## Document text
>>>>>
This program is ripe for a serious cost-benefit analysis that also takes into account the extra suffering to those with colds and flu who end up with weaker medicine as well as all the extra time wasted by people in line at drugstores.
ST. LOUIS – At the height of the methamphetamine epidemic, several states turned to a new weapon to disrupt the drug trade: electronic systems that could track sales of the cold medicine used to make meth.
Tracking sales by computer allowed pharmacies to check instantly whether a buyer had already purchased the legal limit of pseudoephedrine — a step that was supposed to make it harder to obtain raw ingredients for meth.
But an Associated Press analysis of federal data reveals that the practice has not only failed to curb the meth trade, which is growing again after a brief decline. It also created a vast and highly lucrative market for profiteers to buy over-the-counter pills and sell them to meth producers at a huge markup.
In just a few years, the lure of such easy money has drawn thousands of new people into the methamphetamine underworld.
"It's almost like a sub-criminal culture," said Gary Boggs, an agent at the Drug Enforcement Administration. "You'll see them with a GPS unit set up in a van with a list of every single pharmacy or retail outlet. They'll spend the entire week going store to store and buy to the limit."
In some cases, the pill buyers are not interested in meth. They may be homeless people recruited off the street or even college kids seeking weekend beer money, authorities say.
But because of booming demand created in large part by the tracking systems, they can buy a box of pills for $7 to $8 and sell it for $40 or $50.
The end of the article indicates that some states want to make cold medicine available only by prescription, a move no doubt promoted by their local medical gatekeeper cartel - I mean medical association.
<<<<<
## Extracted material
>>>>>
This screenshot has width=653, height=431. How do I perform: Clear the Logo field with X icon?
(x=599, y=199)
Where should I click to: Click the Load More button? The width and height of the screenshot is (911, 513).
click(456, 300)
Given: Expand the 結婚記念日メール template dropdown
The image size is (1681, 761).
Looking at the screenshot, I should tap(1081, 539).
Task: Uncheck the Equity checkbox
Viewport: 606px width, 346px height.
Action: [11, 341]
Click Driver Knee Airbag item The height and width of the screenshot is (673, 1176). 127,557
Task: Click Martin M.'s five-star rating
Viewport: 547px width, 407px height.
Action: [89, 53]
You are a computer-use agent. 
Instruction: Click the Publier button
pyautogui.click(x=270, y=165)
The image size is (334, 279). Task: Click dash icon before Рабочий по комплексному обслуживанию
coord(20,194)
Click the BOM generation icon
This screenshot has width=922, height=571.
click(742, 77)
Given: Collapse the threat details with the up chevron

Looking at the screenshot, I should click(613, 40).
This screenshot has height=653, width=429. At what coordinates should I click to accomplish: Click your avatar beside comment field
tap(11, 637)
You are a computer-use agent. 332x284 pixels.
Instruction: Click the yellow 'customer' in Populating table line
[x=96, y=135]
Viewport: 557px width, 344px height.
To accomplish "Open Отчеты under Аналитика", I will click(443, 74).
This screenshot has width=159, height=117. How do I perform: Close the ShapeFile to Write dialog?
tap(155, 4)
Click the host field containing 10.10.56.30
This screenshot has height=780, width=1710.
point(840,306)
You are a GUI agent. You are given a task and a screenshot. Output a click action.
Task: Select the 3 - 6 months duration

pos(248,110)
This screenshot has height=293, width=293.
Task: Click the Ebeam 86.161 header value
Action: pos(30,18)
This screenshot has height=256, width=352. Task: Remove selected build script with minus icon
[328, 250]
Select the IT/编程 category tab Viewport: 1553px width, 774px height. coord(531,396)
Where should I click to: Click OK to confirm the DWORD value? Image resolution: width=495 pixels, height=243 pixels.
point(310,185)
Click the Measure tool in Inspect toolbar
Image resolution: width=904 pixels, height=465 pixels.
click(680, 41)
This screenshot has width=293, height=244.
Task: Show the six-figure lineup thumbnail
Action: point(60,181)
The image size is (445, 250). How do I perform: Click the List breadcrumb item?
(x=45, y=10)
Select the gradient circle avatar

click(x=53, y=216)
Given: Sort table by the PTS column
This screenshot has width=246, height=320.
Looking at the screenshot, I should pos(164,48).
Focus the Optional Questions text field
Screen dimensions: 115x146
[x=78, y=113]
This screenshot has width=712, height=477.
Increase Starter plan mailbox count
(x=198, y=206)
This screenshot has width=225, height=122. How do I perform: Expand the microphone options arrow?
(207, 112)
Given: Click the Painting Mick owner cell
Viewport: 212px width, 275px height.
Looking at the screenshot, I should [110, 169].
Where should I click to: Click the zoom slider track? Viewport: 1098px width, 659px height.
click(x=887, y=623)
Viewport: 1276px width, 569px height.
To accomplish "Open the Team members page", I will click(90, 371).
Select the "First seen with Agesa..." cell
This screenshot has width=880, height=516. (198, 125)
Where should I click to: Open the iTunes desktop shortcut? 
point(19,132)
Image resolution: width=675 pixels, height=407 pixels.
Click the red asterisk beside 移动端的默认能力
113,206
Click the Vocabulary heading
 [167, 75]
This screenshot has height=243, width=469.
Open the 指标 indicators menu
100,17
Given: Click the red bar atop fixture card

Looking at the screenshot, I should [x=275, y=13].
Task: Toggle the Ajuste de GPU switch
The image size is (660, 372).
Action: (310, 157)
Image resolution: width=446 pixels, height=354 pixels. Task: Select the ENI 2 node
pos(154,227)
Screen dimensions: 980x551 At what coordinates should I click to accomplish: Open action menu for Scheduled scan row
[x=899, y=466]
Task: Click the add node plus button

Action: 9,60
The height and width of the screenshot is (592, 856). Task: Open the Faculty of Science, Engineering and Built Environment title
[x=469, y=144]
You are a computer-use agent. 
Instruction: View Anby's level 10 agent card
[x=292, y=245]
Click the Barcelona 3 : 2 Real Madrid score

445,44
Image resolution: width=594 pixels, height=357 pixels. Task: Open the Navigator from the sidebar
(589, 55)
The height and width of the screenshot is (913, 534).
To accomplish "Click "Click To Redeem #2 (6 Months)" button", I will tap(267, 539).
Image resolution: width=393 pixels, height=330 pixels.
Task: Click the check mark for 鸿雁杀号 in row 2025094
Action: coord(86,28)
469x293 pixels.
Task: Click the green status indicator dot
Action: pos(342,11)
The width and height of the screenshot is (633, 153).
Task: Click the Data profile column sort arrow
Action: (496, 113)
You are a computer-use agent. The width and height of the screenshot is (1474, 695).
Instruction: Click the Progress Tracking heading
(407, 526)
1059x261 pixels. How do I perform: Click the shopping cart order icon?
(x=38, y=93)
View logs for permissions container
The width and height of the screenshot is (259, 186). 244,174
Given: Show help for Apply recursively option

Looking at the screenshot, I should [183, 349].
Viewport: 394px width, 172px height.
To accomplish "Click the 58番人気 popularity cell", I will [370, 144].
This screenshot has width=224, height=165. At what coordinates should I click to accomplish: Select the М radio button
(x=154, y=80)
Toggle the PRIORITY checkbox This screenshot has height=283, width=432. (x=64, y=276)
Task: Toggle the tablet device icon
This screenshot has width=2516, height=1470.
<<<<<
## Tasks
(a) For each of the following statements about the text on pseudoephedrine tracking, state whether it agrees with the text (yes or no) and quote the exact words that decide it: (i) A box of pills bought for $7 to $8 can be sold for $40 or $50. (ii) The meth trade has continued to decline under the tracking systems. (iii) Gary Boggs is an agent at the Federal Bureau of Investigation.
(b) Echo the passage of the text on pseudoephedrine tracking starting at "In some cases, the" and ending at "money, authorities say.".

## Solutions by task
(a)
(i) Yes: "they can buy a box of pills for $7 to $8 and sell it for $40 or $50."
(ii) No: "the practice has not only failed to curb the meth trade, which is growing again after a brief decline."
(iii) No: "Gary Boggs, an agent at the Drug Enforcement Administration"

(b)
In some cases, the pill buyers are not interested in meth. They may be homeless people recruited off the street or even college kids seeking weekend beer money, authorities say.